---------- Page ----------
Following the float-out of Jeanie Johnston from the largest dry-dock in the State at 200m long, the barque’s departure ended another era in Irish maritime industrial heritage. The dry-dock's outer caisson gate was opened for the 301 gross tonnage vessel to ease along to the adjoining Lead-In Jetty.

As the name of this berth suggests, this will no longer be required as since 1957 (opening of graving dock No.2) ships would use this berth in preparation prior to passing through the caisson gate.

In the case of this historic occasion, Jeanie Johnston lay alongside the jetty awaiting tugs to tow the 47m (154ft) overall barque out of Alexandra Basin. The drydocking was to facilitate contractors carrying out planned maintenance. Work however notably remained to be completed towards the stern with final timbers to be put in place to cover exposed timber framework.

As reported in the The Irish Times today, Micheál Ó Cionna, who manages the Jeanie Johnston as a tourist attraction and museum, said the ship would return to its berth with Dublin Port tug assistance and would re-open later this week.

According to the visitor attraction website, the tallship is to reopen this Friday.

Asides this structural area of incompleted work, Jeanie Johnston emerged gleaming with fresh paint on the barque’s distinctive smart black and white hull scheme.
----------
Your goal
Please resume the Jeanie Johnston article, writing on from its final sentence. The entries that come next have no connection to the Jeanie Johnston article.
---------- Data shown ----------
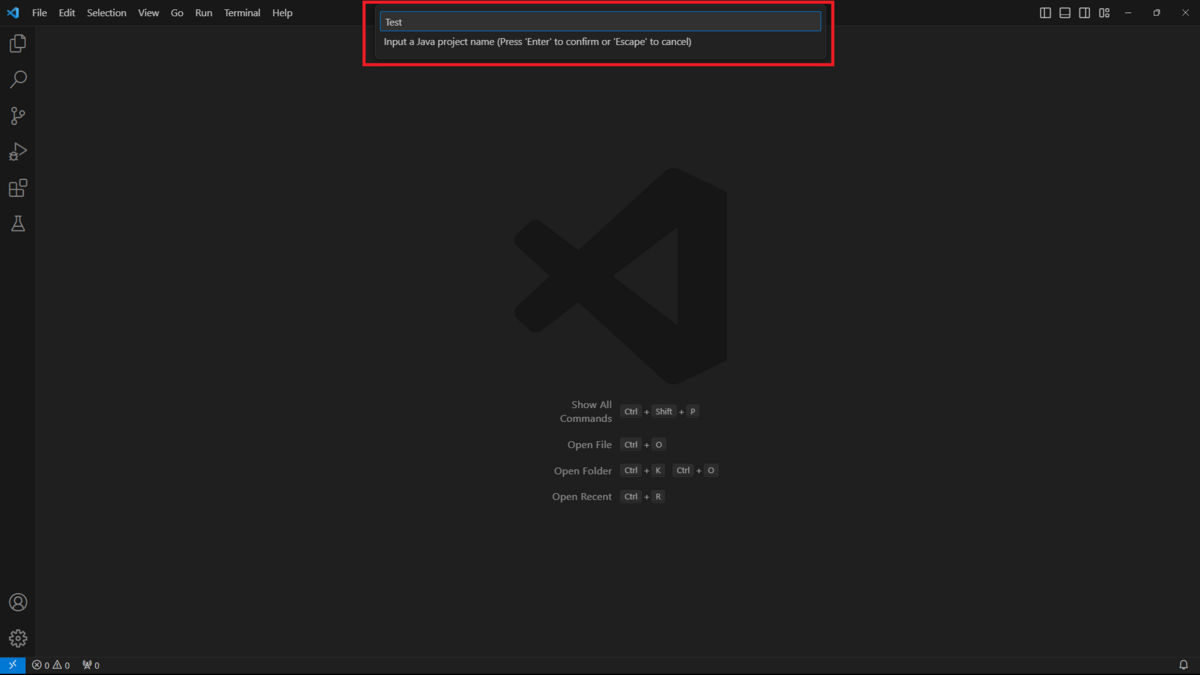Open the errors and warnings panel
This screenshot has height=675, width=1200.
51,664
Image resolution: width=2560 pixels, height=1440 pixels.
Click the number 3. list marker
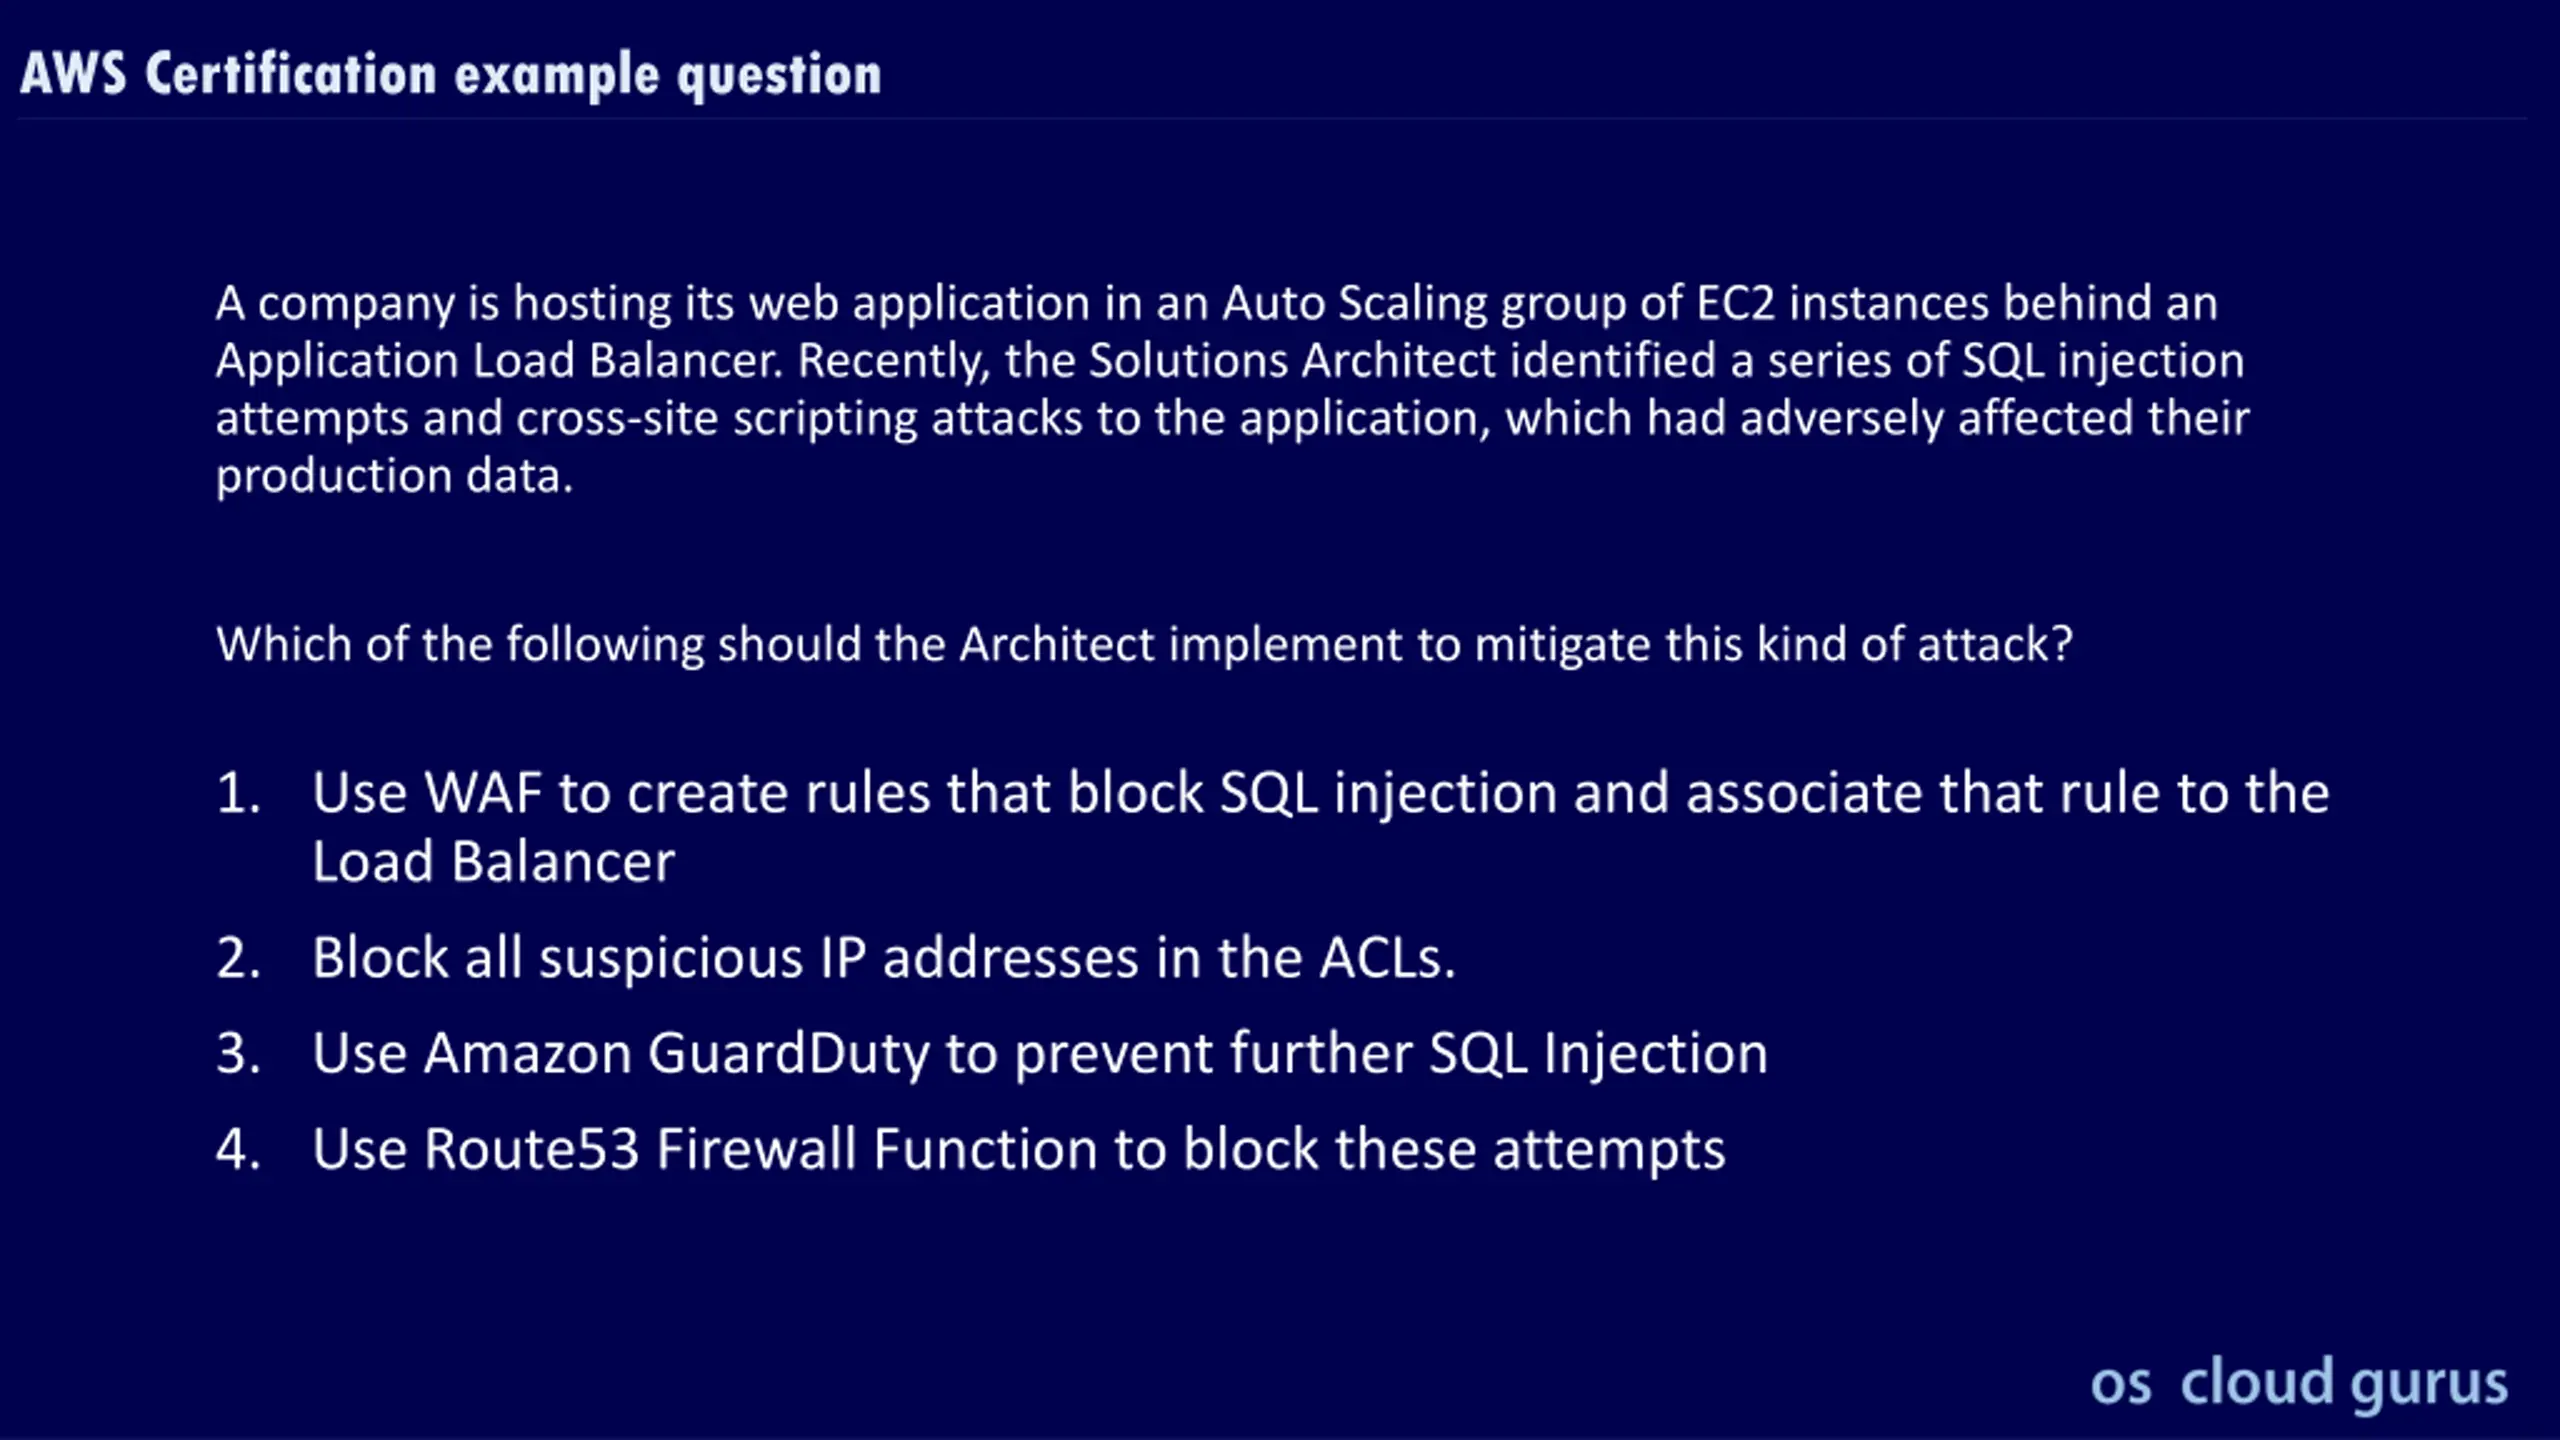click(239, 1054)
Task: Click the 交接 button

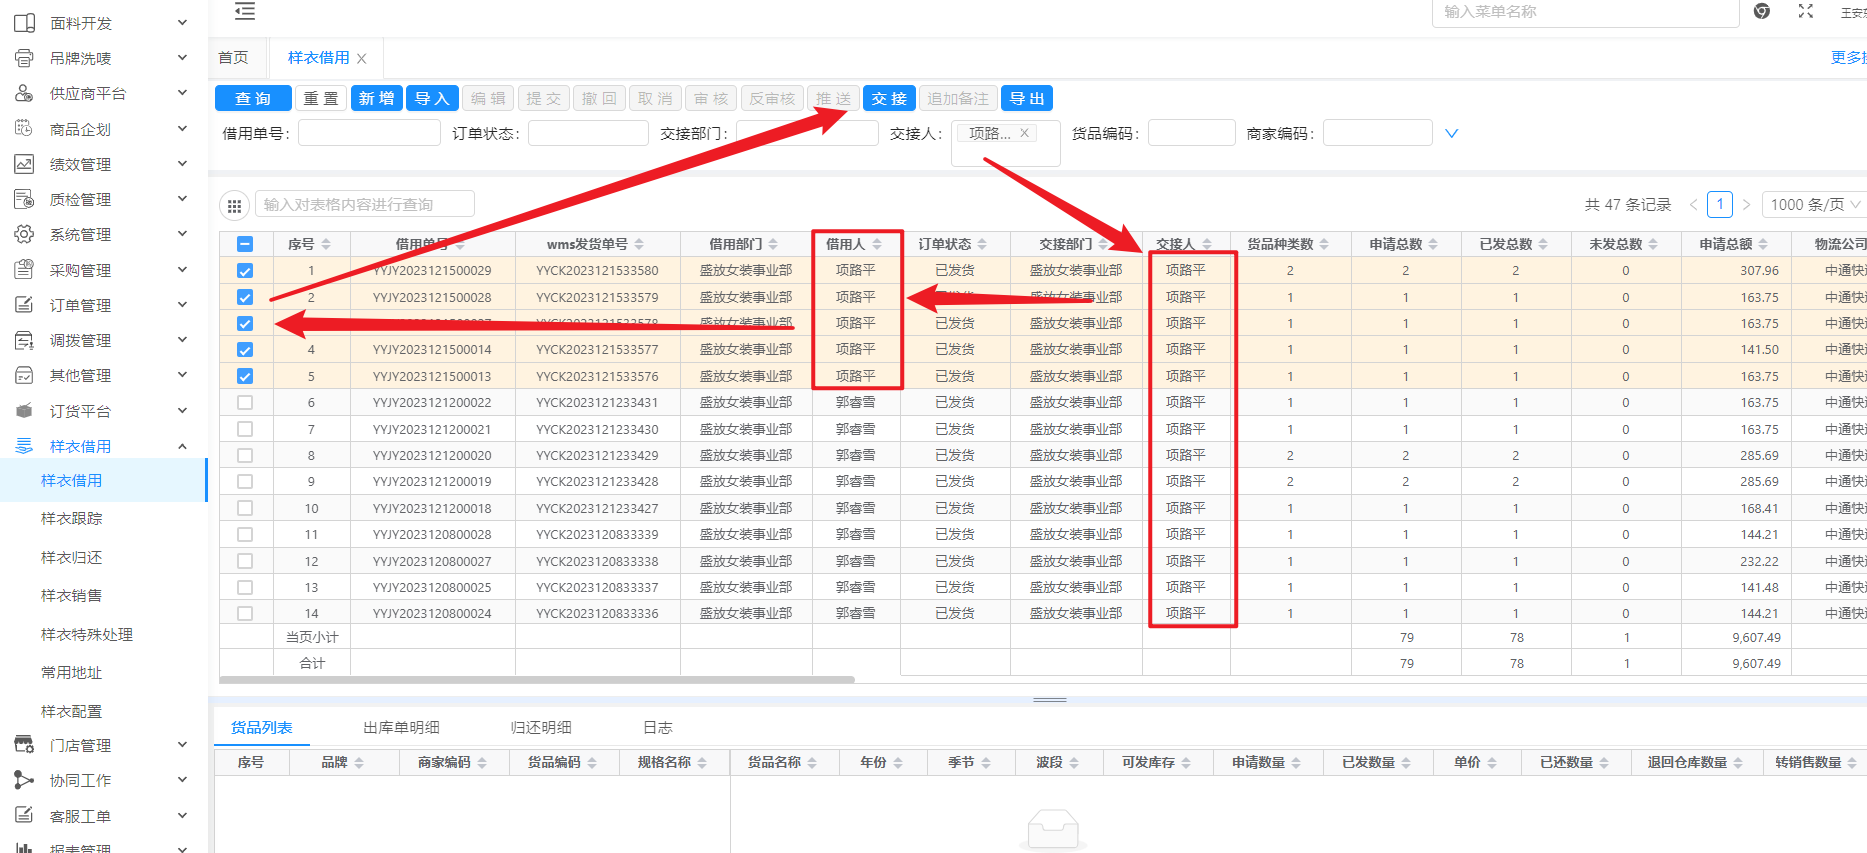Action: tap(888, 99)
----------
Response
The closure of the dry dock is due to Dublin Port Company’s Masterplan (Review) which includes infilling the drydock. This is to increase more quay space as part of a major €230m Alexandra Basin Redevelopment ABR project. The project is phase one of an ambitious plan to permit considerably larger deep-draft cargoships and cruise liners to enter the port. In addition the works are to increase capacity requiring the new port infrastructure.

As Afloat reported in April 2016, the facility closed having been leased to Dublin Graving Docks Ltd. The port company terminated the lease and as alluded required the drydock site for the ABR project. The final chapter in shiprepair and maintenance in the capital however as it transpired involved Jeanie Johnston which after dry-docking was towed back on the Liffey yesterday afternoon.

The tallship is not at her usual berth along Custom House Quay nearer the city-centre. In the meantime, Jeanie Johnston is berthed upriver beyond the Tom Clarke toll ship-lift bridge. This followed a tow from the dry-dock by the port’s owned tug sisters, Beaufort and Shackleton. The crew's demonstrated skilful manoeuvres despite strong winds to edge the tallship gingerly to quayside.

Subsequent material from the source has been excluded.